A flummoxed Tom Stadler, New Canaan’s administrative officer — the bestower of permits, in other words — confirmed “SVU” hadn’t come to town, or at least hadn’t gotten a permit to do so. (He also wondered if it was “a daytime show.”) Obviously, it isn’t necessary to shoot on location, but the suggestion that landlocked New Canaan has a yacht club is silly.

So they didn’t shoot on location, and they gave a town far from the Long Island Sound a yacht club, so: why New Canaan?

I have a theory: The episode is a shot, or at least a playful dig, at Christopher Meloni, who for twelve years played smoldering, troublemaking detective Elliot Stabler.

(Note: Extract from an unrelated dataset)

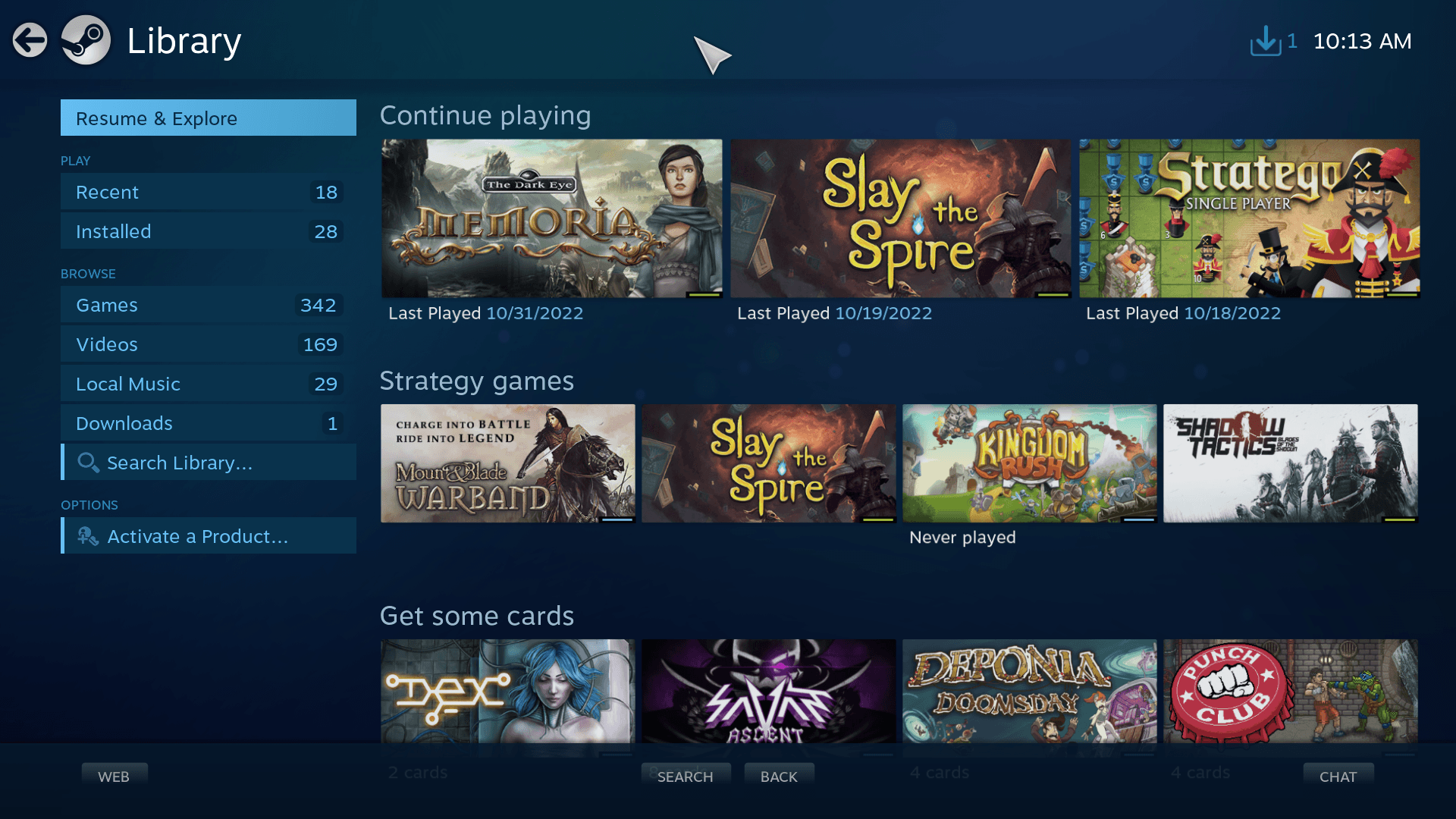The height and width of the screenshot is (819, 1456).
Task: Launch Memoria from Continue playing
Action: point(551,218)
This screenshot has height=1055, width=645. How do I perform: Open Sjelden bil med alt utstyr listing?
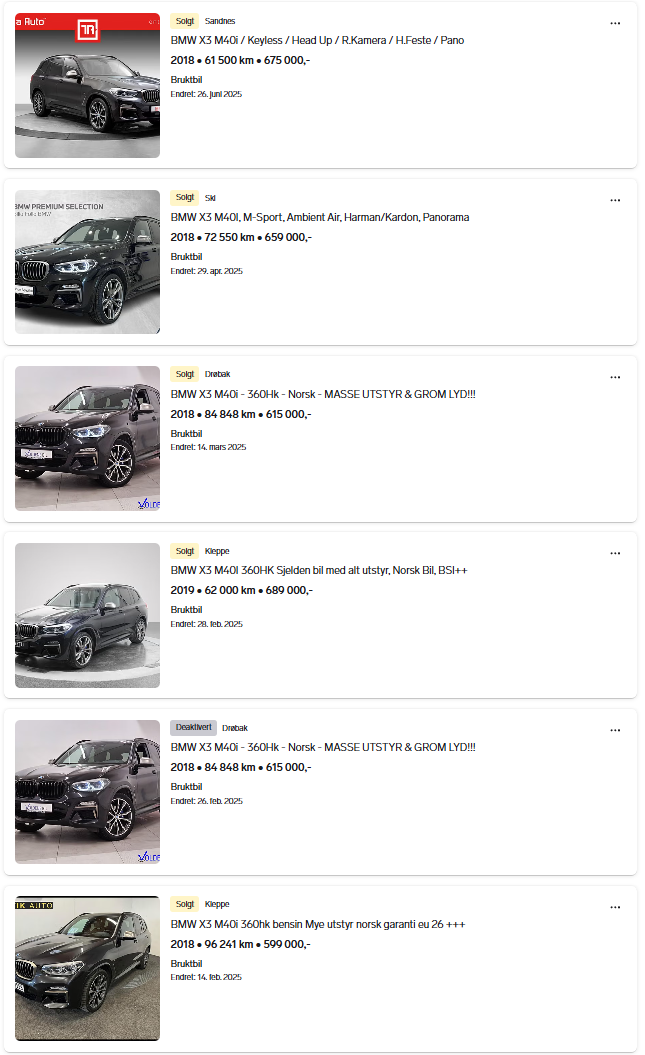point(319,571)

In 2011, Meloni at long last left the show, reportedly over a contract dispute — and the next year picked up a sprawling New Canaan house that, I’m told, is large — it’s on one of the swankiest streets in town — but nothing to write home about, even at $4.38 million. (Incidentally, my mother saw Meloni at the French bistro on Main and was, I am paraphrasing, impressed. According to my father, he was… unshowered.)

The town does not come off well in the episode. Gabby’s father rages that he’d been assured “Connecticut and New Canaan would be safe.” The local girls are shown to be incapable of doing anything other than screaming “YOLO!” every few minutes. “Most of the girls at that school,” observes one of Gabby’s classmates, “are kind of stuck up.” Another says of a suspect, “Alec would never do something like this. He’s a gentleman.” Why? “I took cotillion class with him in the fourth grade.” (For the record, this at least is emininently plausible.)

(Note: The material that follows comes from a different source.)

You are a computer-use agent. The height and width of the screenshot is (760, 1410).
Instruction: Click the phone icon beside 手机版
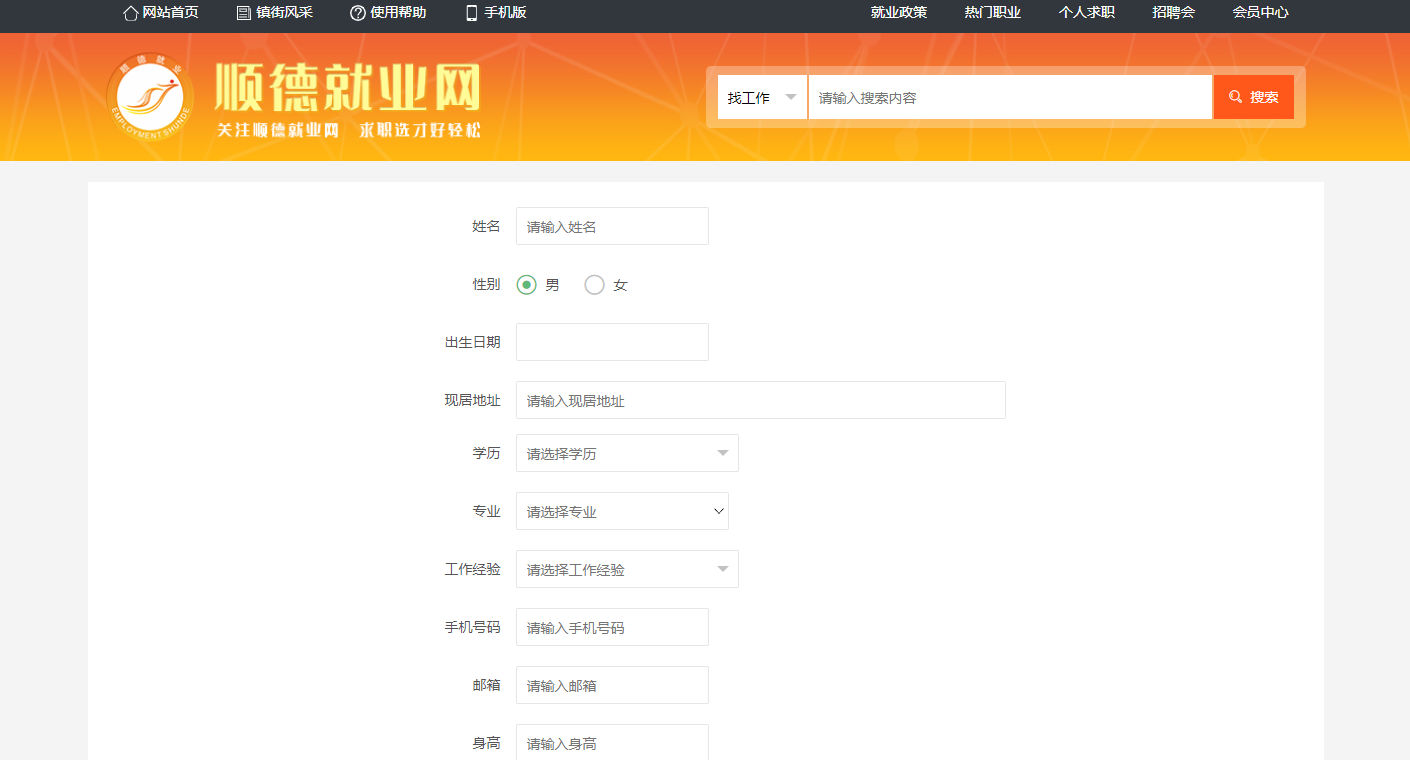(x=472, y=13)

And towards the episode’s end, we find out half the school saw footage of the assault and hadn’t said a word.

This exchange, approximately 20 minutes in, is my favorite:

DETECTIVE ODAFIN TUTUOLA: Guy at the door remembers the hip hop t-shirt but no name. Says the ID said 18 from New Canaan.

DETECTIVE JOHN MUNCH: Another kid from New Canaan. Seem like coincidence? How many public high schools are there in New Canaan? Two?

DETECTIVE OLIVIA BENSON: One.

This is true. New Canaan High School, or “Woodmere High,” is the town’s single public school — one detail SVU got right.

* * *

“I think you’re looking for something that’s not there,” Bill Butler, Meloni’s manager, told me. “I think you’re projecting.”

Mr. Butler also said he hadn’t seen the episode, so he could not have counted the number of times ‘New Canaan’ was uttered: eight. That’s basically once for every five minutes of script, which, I think, is excessive? Maybe three or four would do.

I wrote to the episode’s director, Alex Zakrzewski, and co-writer, Gwendolyn Parker, and have been, with good reason, ignored.

And I’m quite sure Butler is wrong. Here’s why.

A Department of Public Works employee tells me that, of the 347 streets in New Canaan, a tally that includes private roads, only two — Oenoke Lane and Oenoke Ridge — share the name of that episode’s fictional yacht club. Just a couple of weeks ago, 982 Oenoke Ridge, owned by one Christopher Meloni, went on the market.

Elon Green is a contributing editor to Longform.